[tor-relays] Running gigabit relay
Neel Chauhan
neel at neelc.org
Fri Jul 26 19:08:11 UTC 2019
About having a relay on gigabit symmetrical FTTH, you don't just need a
good server, you also need a good NAT router unless you want to use your
server as a NAT router as well.
I don't have Sonic or Gigabit Fiber (from any ISP), but I have 300mbps
symmetrical Verizon FiOS in Brooklyn, NY running a Tor middle relay. A
Linksys running OpenWrt and many low-power Mini PC "firewall" boxes were
a bottleneck even on 300 Mbps for Tor, despite having a powerful Xeon
4108 HPE ProLiant ML110 Gen10 and having no Verizon router in my setup.

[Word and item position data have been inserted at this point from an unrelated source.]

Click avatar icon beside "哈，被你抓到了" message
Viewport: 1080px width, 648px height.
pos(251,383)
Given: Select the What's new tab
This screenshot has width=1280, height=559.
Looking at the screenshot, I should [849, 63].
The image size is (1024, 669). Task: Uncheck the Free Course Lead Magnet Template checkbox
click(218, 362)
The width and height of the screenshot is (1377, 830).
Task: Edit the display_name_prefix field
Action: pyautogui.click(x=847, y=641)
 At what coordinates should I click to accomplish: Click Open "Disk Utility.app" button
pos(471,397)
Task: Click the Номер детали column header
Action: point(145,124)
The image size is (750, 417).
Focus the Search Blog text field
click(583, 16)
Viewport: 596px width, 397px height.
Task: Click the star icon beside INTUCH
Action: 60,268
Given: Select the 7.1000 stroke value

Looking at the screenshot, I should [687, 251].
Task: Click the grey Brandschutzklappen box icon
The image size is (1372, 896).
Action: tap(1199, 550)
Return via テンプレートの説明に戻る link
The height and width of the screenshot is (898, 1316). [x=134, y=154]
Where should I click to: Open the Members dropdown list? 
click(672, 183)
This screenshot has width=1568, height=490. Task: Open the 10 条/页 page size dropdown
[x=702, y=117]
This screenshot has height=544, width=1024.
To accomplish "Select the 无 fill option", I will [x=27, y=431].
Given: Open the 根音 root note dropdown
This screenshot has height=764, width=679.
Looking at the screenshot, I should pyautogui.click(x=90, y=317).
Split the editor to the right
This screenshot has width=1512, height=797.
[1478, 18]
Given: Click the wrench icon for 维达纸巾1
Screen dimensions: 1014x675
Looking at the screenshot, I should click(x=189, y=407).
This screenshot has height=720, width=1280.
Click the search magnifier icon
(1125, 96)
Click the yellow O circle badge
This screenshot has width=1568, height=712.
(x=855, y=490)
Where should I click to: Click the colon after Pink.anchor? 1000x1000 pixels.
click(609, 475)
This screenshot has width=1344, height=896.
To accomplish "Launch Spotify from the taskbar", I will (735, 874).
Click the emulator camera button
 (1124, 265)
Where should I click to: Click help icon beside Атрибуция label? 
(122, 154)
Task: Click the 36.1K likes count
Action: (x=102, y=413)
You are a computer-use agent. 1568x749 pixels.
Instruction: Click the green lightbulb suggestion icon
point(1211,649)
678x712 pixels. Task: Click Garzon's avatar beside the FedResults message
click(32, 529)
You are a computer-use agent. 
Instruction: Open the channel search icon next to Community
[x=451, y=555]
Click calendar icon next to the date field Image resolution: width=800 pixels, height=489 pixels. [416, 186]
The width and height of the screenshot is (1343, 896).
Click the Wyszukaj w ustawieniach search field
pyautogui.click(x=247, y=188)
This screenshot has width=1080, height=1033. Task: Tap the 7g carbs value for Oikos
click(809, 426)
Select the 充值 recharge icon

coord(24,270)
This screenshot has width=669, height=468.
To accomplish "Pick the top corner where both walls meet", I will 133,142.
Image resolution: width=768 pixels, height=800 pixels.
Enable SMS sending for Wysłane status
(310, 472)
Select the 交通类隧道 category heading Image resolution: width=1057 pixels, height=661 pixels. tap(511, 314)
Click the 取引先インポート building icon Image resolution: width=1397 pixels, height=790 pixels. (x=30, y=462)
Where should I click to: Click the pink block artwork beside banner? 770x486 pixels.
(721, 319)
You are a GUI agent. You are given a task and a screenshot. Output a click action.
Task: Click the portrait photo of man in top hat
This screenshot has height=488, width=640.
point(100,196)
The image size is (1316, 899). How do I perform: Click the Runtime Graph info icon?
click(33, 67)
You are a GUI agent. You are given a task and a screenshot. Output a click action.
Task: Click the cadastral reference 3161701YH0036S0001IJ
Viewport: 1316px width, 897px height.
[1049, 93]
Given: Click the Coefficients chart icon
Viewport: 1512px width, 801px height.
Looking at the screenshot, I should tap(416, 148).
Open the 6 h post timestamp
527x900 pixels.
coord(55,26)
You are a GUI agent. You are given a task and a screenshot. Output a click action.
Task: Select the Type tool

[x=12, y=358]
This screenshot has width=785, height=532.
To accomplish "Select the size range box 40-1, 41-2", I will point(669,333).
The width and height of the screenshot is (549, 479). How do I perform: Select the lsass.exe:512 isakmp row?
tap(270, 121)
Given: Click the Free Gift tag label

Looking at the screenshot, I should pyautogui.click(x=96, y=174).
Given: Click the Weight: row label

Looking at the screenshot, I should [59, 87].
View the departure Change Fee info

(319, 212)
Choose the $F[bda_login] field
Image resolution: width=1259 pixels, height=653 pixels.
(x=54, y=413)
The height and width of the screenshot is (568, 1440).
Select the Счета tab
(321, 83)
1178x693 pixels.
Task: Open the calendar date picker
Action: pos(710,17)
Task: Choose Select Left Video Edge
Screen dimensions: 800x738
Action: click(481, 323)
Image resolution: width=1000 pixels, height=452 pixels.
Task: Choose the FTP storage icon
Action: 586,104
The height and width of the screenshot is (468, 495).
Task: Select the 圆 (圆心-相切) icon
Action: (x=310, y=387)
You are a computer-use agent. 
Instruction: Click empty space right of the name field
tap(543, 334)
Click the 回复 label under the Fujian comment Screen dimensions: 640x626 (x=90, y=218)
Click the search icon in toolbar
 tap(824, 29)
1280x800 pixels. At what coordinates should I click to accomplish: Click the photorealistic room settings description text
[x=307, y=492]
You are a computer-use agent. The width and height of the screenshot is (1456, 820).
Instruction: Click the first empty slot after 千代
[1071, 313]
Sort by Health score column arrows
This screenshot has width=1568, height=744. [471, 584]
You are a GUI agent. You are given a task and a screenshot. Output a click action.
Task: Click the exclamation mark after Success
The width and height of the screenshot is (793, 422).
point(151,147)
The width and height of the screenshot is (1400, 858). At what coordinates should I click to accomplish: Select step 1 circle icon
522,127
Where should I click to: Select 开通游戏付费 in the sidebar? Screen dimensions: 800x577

I dabbled with using my ML110 as a PF firewall (I run FreeBSD), but
yesterday, I installed a HP ProDesk 400 G4 as an OPNsense firewall
(because I didn't want a single point of failure, and so I can remotely
access iLO).
So your firewall needs to be more powerful than an average one because
at least for me Tor has ~10000 connections at once, and that is with Tor
only measuring half my 300Mbps. Your Gigabit will mean far more than
that running Tor. So a low power HP T620 Plus or Qotom box won't work as
a firewall in this case.
My "bottleneck" could also be Verizon's peering that Sonic may not have.
After all, Sonic supports Net Neutrality and Verizon opposes NN.
About the server, I have a powerful HPE ProLiant as mentioned earlier,
but like other said at minimum you need a i5/i7 CPU, or an equivalent
Xeon or AMD CPU. So this means no NUCs or HPE MicroServers.
-Neel
===
https://www.neelc.org/
On 2019-07-26 01:31, Mitar wrote:
> Hi!
>
> I have Sonic Fiber which offers gigabit symmetric connection. I am
> thinking of using it for gigabit Tor relay, but I wonder what would be
> good hardware to use for something like that. Information I have found
> [1] is from 2010 so I wonder if there are any updates? Is there any
> simple small box I could use? Like Intel NUC? Information here [2]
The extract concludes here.